Something good to remember.
But when does a period long enough being alone tip the scale and transforms solitude into loneliness?
Other than the plentiful Facebook and Instagram likes and waving of hands to passing acquaintances in school, it seems I am alone, for far too long than I have been.
Perhaps it is the time of the year where everyone hit the books? Despite my demeanour,
I lust for human interaction, and it feels like it’s been too long without. Perhaps it’s cause just at this moment, the people I can talk to all coincidentally departed or are unavailable at this same time. Oh wells, writing my thoughts down is just a substitute for talking to someone, I guess? Things will get better after the exams end, right?
So I should stop whining about how I have no friends and maybe reflect on why that is the case in the first place.
Amidst my procrastination on Facebook, I realized I was never really a good keeper of friends. From another perspective, you can also put it that I am not a good friend to keep. Maybe I am?
As I browse through the photos of my friends who I held close at different junctures in life, I cannot help but wonder why am I not in the photos as well? Am I not being a good enough friend? Am I just boring as a person? This sucks. As I scroll through my contacts list in my phone, I realize that there is not many people I can talk to simply without creeping them out because I want to, you know, just chat.
The world doesn’t revolve around me, I know.
But if anything, I would like to know how to be a better friend, a friend where people will actually turn to.
You know, I’m really fine with eating alone, studying alone, doing stuff alone.

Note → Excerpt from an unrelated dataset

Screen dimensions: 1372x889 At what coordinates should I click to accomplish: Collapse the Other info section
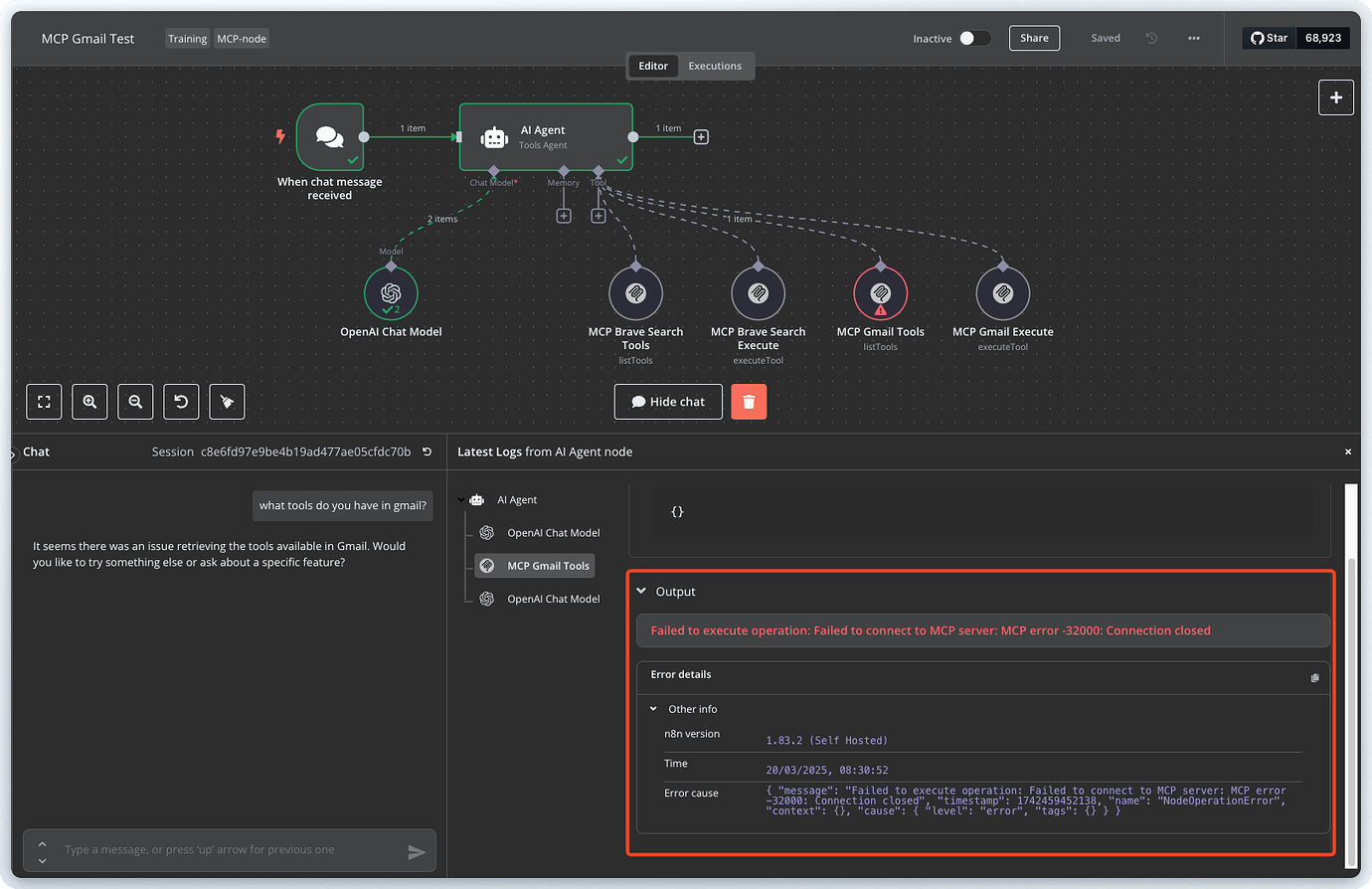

I don’t need friends to appear like I have a social life.
I just enjoy the feeling of learning and knowing more about each unique person.

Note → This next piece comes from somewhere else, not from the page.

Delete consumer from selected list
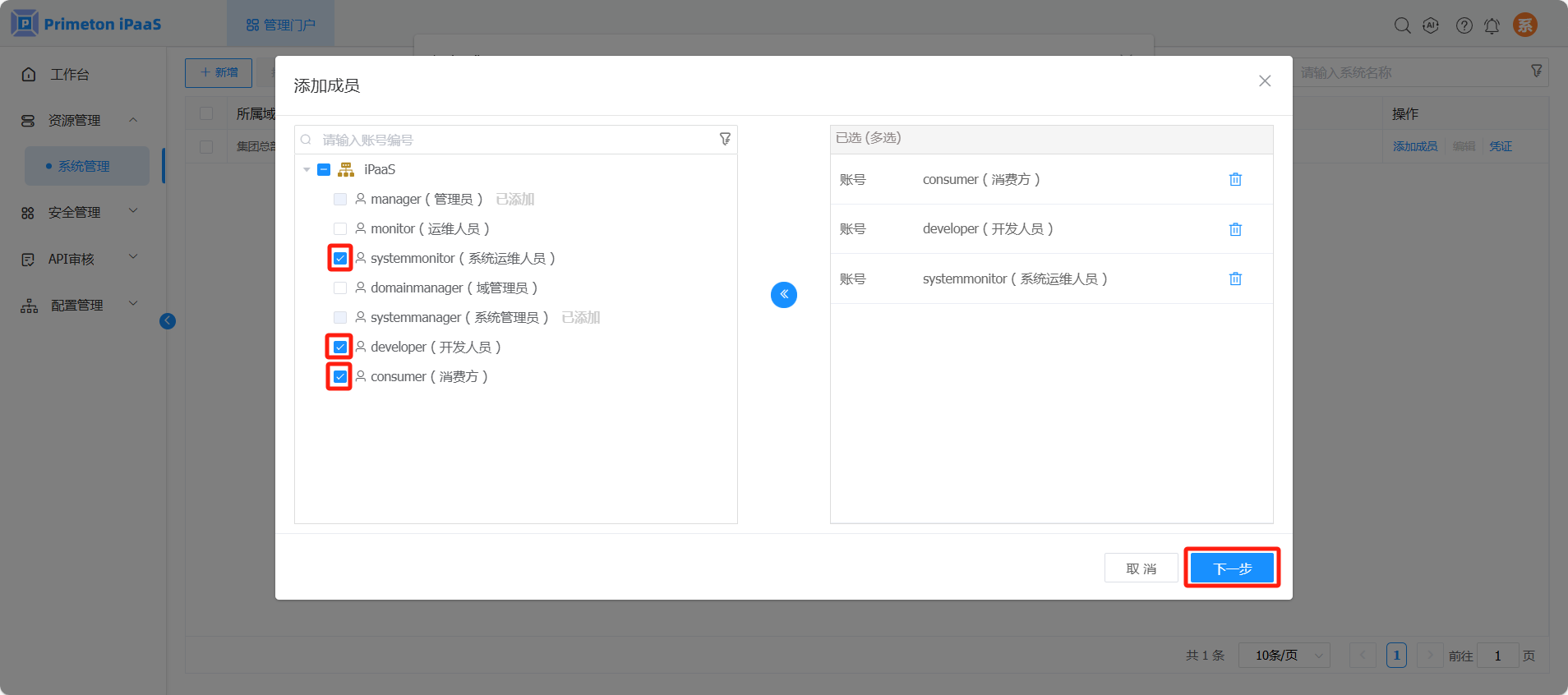This screenshot has width=1568, height=695. (x=1234, y=180)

Of course, these kind of things cannot be forced.
Maybe I should stop being a stoner and talk more, smile more, sound more excited?
That being said, my monotonous voice does no justice to my actual enthusiasm haha.
Ah, I’m alone, and I’m getting lonely.
I don’t feel like doing anything, I just want to chat.
Things will get better after this busy period, right?
Sometimes in life you meet people, who you can talk to about anything, and when the silence shared is comfortable. Then, after a period of absence, it’s still the same.
They are the ones who will be there for you and its amazing that your paths crossed in the grand scheme of things so don’t disappoint them like I did.